Add this line to your application's Gemfile:
gem 'lobbyliste'
And then execute:
$ bundle
Or install it yourself as:
$ gem install lobbyliste
NOTE: This gem requires JAVA to be installed. We use PDFBox for PDF extraction as this currently seems to be the best alternative
require 'lobbyliste'
list = Lobbyliste.fetch_and_parse
organisation = list.organisations.first
organisation.name #=> 1219. Deutsche Stiftung für interreligiösen und interkulturellen Dialog e. V.
organisation.people.map {|person| person.name} #=> ["Claudius Groß", "Markus Hoymann", "Thomas M. Schimmel"]
organisation.tags #=> ["Kultur", "Religion"]
organisation.abbreviations #=> []
address = organisation.address
puts address.full_address
# 1219. Deutsche Stiftung für interreligiösen und #interkulturellen Dialog e. V.
# Hinter der katholischen Kirche 3
# 10117 Berlin
# Deutschland
# Tel: +4930 51057773
# Fax: +4930 51057785
# Email: [email protected]
# http://www.1219.eu
You can also use this gem on your comandline. It will dump the complete list as JSON
For example to create a gziped json file run:
$ lobbyliste | gzip > lobbyliste.json.gz
- Sebastian Vollnhals (@yetzt) - for his excellent node based scraper for the lobbyliste (https://github.com/yetzt/scraper-lobbyliste) from which many lines were reused.
- Apache PDFBox project for making working with PDFs a lot easier.

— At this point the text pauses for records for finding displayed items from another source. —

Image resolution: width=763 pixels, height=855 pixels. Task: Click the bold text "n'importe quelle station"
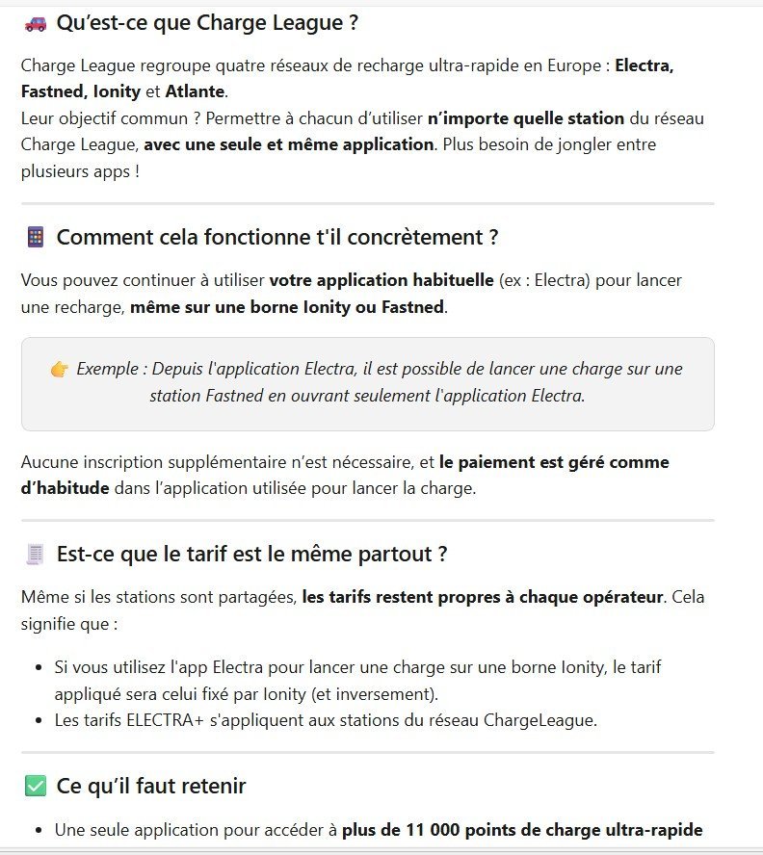pos(526,118)
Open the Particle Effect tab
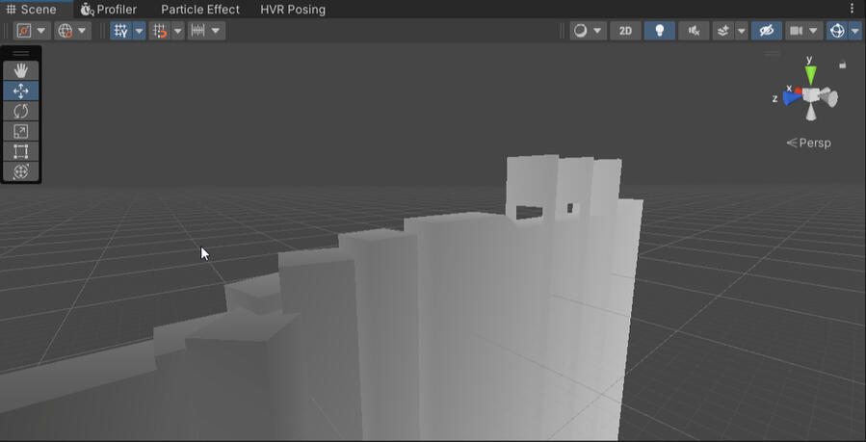The image size is (866, 442). (199, 10)
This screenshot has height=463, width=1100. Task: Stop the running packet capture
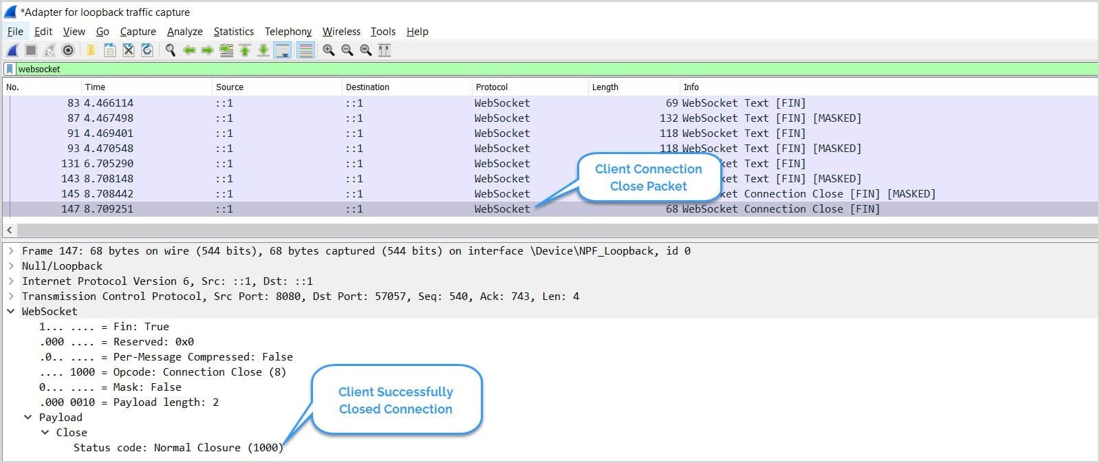click(31, 50)
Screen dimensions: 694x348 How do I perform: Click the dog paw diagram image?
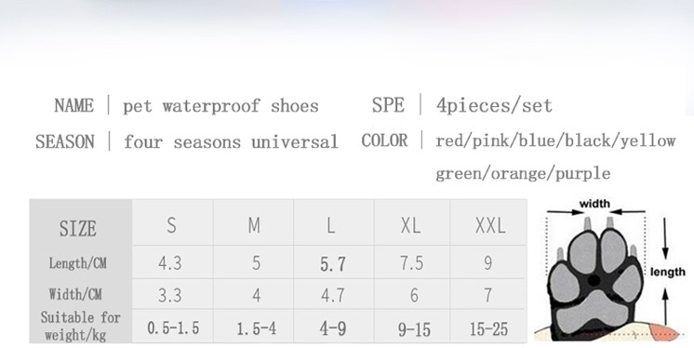[x=611, y=270]
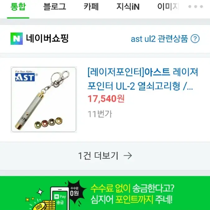Click the green Naver N logo icon
210x210 pixels.
click(x=16, y=39)
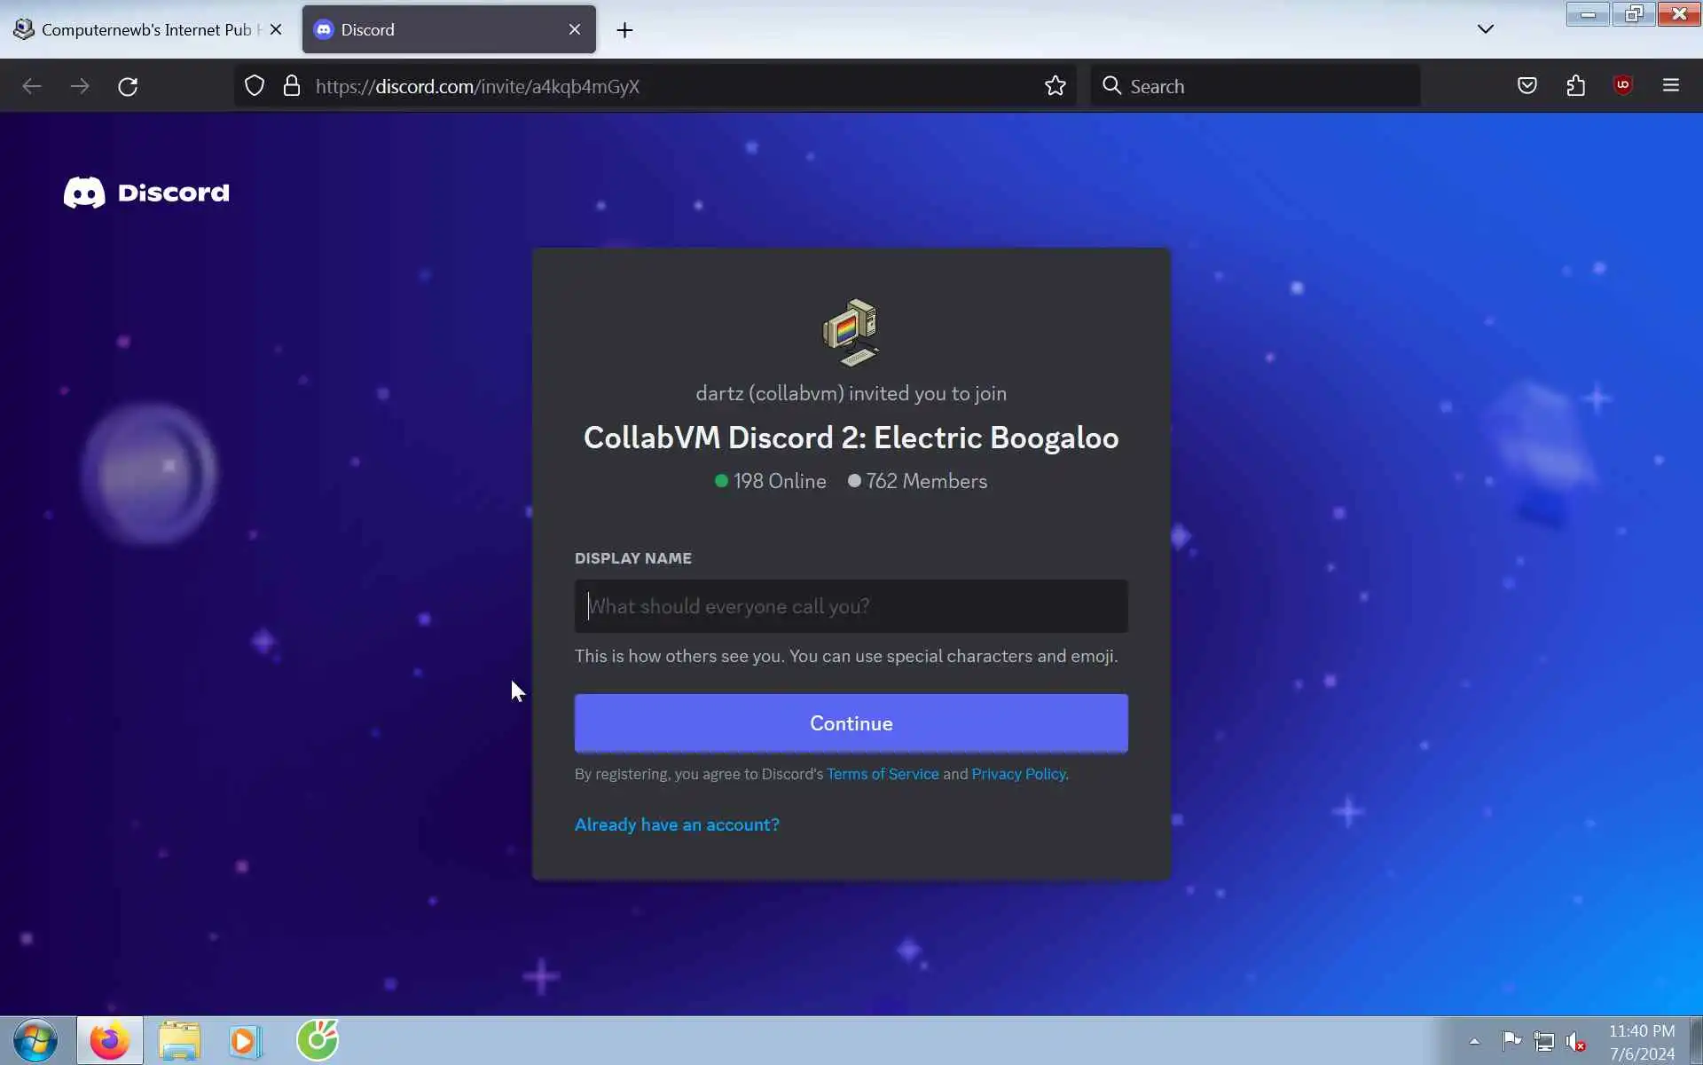The width and height of the screenshot is (1703, 1065).
Task: Open the Firefox hamburger application menu
Action: [1670, 86]
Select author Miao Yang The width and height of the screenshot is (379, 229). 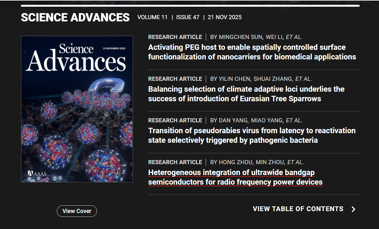(x=267, y=120)
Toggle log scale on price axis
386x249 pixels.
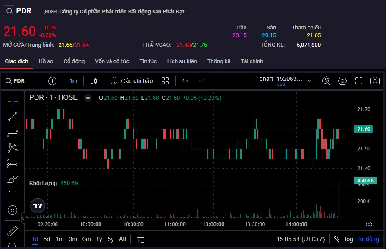pos(348,239)
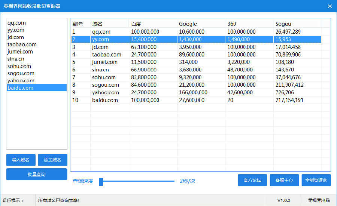Select the jumei.com row in results table
337x206 pixels.
[105, 62]
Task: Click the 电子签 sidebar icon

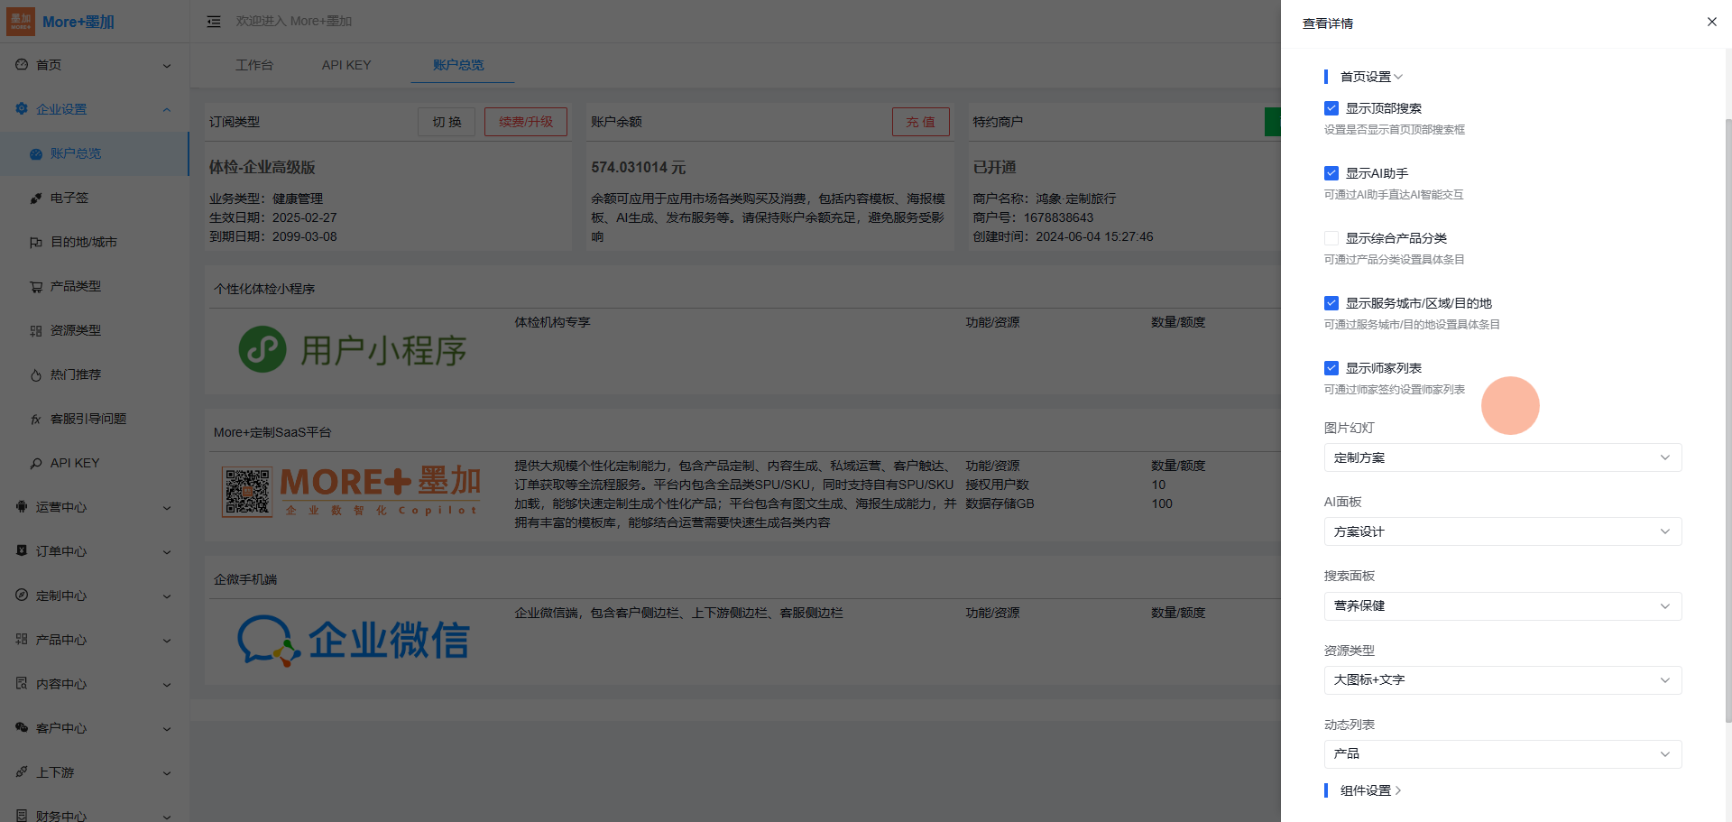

PDFBox jar file is contained under ext folder (including license information).
Bug reports and pull requests are welcome on GitHub at https://github.com/FHG-IMW/lobbyliste. This project is intended to be a safe, welcoming space for collaboration, and contributors are expected to adhere to the Contributor Covenant code of conduct.
The gem is available as open source under the terms of the MIT License.